É de fundamental importância ressaltar o disposto no inciso X desse artigo, onde está expresso que “são invioláveis a intimidade, a vida privada, a honra e a imagem das pessoas”, enquadrando-se nessa proteção à intimidade e à vida privada a proibição de interceptação de comunicações telefônicas.
Considerando, porém, que em circunstâncias excepcionais a violação dessa proteção pode ser de grande importância para a defesa de direitos fundamentais de alguma pessoa ou de toda a sociedade, existe previsão legal da invasão da intimidade pela autoridade policial que esteja procedendo a uma investigação criminal, com prévia autorização judicial. Mas o Juiz que autorizar essa invasão da privacidade poderá também determinar que os dados assim obtidos permaneçam sigilosos para o resto da sociedade, enquanto perdurar a investigação. Isso porque já ocorreram muitos casos de denúncias infundadas, inspiradas nas mais diversas motivações, além do que a publicidade antecipada pode prejudicar seriamente uma investigação.
Defesa as intimidade
Está ocorrendo neste momento uma situação que envolve essas questões e que deve ser analisada com atenção e cuidado, para que a avaliação dos fatos seja feita com prudência e justiça. Trata-se da proibição imposta por decisão judicial ao jornal O Estado de S.Paulo, quanto à divulgação de dados constantes de uma investigação policial em curso na Polícia Federal.

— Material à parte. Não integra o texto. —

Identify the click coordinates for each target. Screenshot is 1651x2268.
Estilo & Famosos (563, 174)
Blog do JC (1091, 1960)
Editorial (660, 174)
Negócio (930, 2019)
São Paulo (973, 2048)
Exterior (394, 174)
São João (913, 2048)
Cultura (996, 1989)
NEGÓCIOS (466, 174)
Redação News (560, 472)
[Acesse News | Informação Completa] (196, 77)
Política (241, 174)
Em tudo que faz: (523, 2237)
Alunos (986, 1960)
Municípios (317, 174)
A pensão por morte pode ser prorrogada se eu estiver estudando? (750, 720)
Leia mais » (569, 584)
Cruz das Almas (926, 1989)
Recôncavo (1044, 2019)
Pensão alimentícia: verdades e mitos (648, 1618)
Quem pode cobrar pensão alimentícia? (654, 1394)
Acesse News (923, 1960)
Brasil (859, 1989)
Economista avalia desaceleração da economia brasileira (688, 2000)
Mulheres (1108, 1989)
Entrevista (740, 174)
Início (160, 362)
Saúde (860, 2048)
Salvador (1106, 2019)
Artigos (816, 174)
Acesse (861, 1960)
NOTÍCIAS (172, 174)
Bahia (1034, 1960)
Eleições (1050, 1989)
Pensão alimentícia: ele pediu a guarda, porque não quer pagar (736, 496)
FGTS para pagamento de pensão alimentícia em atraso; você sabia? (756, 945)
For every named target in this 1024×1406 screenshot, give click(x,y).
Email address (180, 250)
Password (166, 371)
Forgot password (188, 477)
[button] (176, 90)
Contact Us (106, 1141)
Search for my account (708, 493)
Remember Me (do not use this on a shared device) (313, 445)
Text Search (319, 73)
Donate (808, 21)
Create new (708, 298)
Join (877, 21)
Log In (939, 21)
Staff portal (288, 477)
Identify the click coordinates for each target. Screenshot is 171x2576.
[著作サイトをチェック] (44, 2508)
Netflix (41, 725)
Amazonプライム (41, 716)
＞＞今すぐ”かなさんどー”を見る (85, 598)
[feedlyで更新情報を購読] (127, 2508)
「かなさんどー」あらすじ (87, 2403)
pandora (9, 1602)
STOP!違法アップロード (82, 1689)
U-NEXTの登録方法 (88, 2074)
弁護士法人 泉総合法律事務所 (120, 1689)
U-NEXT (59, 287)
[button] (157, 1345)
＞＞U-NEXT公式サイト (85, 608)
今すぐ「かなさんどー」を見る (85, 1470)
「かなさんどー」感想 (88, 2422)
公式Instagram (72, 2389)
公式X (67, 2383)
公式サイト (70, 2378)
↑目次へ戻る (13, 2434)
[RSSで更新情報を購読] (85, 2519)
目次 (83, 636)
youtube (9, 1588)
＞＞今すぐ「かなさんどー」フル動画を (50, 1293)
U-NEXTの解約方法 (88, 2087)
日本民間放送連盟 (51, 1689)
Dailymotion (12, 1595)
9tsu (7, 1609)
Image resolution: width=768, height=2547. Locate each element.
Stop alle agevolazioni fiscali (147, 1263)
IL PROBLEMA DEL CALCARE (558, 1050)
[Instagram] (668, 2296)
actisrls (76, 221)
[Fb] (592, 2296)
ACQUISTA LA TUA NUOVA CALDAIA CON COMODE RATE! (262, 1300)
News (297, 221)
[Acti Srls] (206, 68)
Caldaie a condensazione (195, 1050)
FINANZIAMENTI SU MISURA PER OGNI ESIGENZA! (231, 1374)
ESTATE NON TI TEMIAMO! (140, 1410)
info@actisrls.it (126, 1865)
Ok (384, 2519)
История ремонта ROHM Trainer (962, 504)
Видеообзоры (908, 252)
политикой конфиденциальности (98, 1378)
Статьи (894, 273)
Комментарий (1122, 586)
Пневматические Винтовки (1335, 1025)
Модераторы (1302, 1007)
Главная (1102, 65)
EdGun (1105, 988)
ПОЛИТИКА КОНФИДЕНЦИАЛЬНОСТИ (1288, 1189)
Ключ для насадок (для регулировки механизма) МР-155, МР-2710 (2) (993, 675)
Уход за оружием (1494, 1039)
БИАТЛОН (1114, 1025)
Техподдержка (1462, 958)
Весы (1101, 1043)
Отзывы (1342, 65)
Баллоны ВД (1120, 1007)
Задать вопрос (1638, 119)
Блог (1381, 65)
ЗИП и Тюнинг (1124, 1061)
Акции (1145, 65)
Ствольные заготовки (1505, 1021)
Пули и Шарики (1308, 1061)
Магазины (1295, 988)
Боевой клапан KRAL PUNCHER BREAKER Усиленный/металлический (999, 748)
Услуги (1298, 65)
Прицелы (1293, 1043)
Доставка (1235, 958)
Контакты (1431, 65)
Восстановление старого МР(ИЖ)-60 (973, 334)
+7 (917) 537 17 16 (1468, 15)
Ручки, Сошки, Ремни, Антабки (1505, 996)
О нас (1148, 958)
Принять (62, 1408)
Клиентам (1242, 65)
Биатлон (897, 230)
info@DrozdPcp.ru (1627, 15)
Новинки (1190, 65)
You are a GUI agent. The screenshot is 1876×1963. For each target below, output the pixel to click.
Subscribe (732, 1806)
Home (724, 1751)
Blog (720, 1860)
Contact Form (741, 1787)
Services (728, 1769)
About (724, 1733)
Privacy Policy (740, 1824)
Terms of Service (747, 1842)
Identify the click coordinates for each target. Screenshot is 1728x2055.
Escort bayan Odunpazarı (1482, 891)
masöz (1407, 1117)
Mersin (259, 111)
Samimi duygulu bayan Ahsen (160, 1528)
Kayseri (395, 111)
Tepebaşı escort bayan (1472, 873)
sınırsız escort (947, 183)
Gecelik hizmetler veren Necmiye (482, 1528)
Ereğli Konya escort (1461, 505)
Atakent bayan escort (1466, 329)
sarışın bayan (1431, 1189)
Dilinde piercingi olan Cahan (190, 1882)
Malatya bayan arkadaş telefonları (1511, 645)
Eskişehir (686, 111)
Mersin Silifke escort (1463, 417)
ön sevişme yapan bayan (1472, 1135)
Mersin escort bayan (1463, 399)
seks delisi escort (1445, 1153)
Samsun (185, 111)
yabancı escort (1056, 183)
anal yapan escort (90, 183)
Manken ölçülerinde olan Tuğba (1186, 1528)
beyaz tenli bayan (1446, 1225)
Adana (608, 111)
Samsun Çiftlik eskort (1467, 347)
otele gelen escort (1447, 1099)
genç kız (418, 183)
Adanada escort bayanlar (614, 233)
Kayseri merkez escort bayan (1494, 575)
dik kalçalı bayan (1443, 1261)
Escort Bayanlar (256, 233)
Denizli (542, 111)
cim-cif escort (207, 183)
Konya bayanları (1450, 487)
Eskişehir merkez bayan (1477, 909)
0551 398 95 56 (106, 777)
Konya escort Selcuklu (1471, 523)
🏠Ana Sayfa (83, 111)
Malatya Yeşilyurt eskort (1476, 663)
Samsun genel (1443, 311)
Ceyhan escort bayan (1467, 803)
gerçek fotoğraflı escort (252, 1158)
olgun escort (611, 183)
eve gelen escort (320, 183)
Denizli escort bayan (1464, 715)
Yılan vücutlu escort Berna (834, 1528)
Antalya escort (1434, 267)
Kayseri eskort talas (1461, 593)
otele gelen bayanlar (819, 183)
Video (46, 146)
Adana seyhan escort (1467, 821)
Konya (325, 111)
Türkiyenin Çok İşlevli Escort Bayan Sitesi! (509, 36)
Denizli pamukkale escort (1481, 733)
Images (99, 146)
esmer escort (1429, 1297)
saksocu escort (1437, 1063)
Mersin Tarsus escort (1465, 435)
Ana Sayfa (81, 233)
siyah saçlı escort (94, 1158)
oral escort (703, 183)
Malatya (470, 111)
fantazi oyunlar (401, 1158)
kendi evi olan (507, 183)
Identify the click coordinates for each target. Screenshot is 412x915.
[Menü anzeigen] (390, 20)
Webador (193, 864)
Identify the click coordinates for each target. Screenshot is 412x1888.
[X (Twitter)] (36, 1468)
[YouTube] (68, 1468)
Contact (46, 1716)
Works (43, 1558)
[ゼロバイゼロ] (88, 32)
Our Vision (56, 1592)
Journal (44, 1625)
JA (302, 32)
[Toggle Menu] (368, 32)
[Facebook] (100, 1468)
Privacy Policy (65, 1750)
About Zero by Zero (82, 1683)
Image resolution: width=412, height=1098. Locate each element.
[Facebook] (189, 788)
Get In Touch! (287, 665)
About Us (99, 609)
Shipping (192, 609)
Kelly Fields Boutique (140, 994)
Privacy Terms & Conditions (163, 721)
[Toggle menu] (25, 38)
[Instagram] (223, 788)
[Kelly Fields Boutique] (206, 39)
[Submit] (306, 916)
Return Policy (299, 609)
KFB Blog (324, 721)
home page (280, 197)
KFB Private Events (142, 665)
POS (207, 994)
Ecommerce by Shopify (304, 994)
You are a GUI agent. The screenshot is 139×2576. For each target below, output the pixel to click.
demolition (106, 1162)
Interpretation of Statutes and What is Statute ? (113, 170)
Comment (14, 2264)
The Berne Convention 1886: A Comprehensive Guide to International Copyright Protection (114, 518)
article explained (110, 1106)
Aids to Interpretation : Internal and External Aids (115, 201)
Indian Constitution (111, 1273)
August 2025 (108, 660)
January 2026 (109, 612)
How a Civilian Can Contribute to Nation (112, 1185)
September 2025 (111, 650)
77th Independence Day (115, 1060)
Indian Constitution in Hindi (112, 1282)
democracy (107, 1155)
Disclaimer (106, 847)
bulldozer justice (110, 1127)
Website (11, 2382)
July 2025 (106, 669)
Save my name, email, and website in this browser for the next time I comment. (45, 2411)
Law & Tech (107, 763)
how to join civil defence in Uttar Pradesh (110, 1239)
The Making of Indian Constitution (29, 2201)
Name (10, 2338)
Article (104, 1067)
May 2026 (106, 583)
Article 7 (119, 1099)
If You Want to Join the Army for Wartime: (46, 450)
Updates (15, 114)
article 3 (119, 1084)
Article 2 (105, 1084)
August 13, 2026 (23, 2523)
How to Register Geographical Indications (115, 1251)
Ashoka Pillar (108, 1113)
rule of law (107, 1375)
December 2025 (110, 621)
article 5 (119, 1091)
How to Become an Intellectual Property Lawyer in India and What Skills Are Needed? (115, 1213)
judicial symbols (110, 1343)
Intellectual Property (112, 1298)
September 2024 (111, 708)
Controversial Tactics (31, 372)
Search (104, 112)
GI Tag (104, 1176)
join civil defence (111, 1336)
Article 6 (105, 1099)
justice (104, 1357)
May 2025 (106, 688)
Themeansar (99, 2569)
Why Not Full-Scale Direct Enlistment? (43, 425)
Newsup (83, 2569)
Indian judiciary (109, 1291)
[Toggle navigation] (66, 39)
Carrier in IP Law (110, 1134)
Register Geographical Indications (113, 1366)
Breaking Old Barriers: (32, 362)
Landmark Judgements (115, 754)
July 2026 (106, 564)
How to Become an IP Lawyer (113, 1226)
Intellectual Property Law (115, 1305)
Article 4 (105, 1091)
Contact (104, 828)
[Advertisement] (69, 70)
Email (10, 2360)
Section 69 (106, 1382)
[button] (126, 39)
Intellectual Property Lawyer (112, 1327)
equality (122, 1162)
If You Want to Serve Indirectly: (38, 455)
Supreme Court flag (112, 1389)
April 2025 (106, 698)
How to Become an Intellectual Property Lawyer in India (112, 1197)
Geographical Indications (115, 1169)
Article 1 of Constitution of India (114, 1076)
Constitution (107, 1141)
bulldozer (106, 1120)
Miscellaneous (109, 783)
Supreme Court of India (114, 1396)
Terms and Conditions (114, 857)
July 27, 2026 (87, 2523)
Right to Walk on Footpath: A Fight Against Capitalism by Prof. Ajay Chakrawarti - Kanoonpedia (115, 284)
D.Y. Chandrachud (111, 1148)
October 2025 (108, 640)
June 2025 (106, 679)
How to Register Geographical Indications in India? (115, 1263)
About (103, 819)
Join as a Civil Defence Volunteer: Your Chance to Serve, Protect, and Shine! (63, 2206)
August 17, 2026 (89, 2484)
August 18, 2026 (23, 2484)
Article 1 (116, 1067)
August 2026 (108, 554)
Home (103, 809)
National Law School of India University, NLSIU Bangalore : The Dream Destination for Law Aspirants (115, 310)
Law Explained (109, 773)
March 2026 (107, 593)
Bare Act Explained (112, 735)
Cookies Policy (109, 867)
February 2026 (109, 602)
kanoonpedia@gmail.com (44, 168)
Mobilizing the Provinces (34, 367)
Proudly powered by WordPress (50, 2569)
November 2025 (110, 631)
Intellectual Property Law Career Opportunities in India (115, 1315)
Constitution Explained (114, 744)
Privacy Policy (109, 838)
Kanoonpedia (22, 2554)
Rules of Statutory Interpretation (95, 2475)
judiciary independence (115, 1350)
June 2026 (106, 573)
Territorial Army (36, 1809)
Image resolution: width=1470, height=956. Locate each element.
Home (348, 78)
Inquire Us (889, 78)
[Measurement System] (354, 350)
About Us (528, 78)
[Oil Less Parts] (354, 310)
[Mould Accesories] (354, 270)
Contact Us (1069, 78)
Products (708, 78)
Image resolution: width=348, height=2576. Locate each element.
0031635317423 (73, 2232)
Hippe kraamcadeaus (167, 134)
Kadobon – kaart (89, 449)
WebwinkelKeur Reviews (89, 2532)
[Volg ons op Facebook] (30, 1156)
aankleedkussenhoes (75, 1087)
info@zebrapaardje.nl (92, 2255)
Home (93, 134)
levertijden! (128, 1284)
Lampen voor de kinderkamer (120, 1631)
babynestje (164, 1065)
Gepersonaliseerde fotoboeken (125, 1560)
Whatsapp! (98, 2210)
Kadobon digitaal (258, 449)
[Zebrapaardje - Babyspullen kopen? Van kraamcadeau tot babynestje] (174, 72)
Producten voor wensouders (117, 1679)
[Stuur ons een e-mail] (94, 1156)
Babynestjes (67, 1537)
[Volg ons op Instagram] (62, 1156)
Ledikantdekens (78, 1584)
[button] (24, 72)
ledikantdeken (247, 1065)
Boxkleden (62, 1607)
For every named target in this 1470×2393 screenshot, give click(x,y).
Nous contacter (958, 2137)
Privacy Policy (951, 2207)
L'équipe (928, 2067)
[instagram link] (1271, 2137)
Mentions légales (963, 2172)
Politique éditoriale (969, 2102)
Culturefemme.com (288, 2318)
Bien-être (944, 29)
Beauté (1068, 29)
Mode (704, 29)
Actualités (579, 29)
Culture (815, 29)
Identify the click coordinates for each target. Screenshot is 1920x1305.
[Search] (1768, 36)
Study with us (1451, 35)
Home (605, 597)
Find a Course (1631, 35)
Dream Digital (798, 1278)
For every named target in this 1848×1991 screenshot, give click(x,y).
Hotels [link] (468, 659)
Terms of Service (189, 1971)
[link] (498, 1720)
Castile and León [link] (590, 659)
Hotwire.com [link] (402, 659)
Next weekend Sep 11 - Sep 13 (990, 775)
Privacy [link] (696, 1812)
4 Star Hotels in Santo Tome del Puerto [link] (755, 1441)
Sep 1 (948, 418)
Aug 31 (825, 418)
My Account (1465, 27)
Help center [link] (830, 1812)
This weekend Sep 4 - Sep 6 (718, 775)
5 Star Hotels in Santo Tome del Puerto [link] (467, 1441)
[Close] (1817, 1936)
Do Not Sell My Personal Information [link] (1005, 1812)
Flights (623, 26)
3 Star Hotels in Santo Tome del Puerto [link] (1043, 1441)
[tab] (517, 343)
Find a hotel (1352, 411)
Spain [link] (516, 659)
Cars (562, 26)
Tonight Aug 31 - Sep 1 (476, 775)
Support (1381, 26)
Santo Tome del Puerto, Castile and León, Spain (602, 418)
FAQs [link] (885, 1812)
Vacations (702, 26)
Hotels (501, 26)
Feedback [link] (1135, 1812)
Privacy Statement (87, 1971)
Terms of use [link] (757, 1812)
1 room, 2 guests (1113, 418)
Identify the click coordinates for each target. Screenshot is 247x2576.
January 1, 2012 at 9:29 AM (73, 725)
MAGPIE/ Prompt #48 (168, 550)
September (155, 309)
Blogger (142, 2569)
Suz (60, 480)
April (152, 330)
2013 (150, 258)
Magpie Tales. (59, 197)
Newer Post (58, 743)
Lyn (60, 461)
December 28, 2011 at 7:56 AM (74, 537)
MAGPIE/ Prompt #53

Alega o jornal que está ocorrendo censura inconstitucional e antidemocrática, pois estaria impedido de publicar dados sobre irregularidades cometidas pelo empresário Fernando Sarney. Muitas pessoas ouvidas pelo jornal, inclusive eminentes personalidades da área jurídica, fizeram pronunciamentos veementes, alguns criticando duramente a decisão judicial, embora desconhecendo o seu teor.
Analisando-se o conjunto dos fatos, cabe aqui um sério reparo ao tratamento dado à matéria pelo jornal diretamente interessado. Com efeito, embora a decisão judicial seja de 30 de julho e não obstante estar dedicando grande espaço ao assunto, diariamente, até agora o jornal não publicou o texto da decisão que proibiu a divulgação de dados.
A notícia divulgada tem sido no sentido de que o juiz proibiu a divulgação de qualquer fato relativo às atividades de Fernando Sarney, com a insinuação de que a proibição abrange toda a família Sarney. Como tem ficado óbvio, nenhum dos que opinaram sobre a proibição sabe exatamente o que foi proibido. E no entanto nada impedia nem impede o jornal de publicar o inteiro teor da decisão judicial. Com efeito, diz o referido artigo 5º da Constituição, no inciso LX, que “a lei só poderá restringir a publicidade de atos processuais quando a defesa da intimidade ou o interesse social o exigirem”.
Investigação criminal
No caso em exame a decisão judicial não foi declarada sigilosa – e para comprovação de que são livres o acesso àquela decisão e sua publicação passo a transcrever o trecho que interessa aos presentes comentários, e que obtive sem qualquer dificuldade: decidiu o Tribunal “determinar ao agravado [o jornal] que se abstenha quanto à utilização – de qualquer forma, direta ou indireta – ou publicação dos dados relativos ao agravante (Fernando Sarney) eis que obtidos em sede de investigação criminal sob sigilo judicial”.
Como está bem claro, só ficou proibida a publicação dos dados obtidos durante a investigação sigilosa. Nada impede a publicação da decisão judicial, como também a publicidade de todos os dados que forem obtidos sobre a pessoa e os negócios de Fernando Sarney, desde que obtidos por qualquer outro meio que não a investigação criminal sigilosa.
A omissão dessa publicidade é uma autocensura e censura do jornal aos leitores.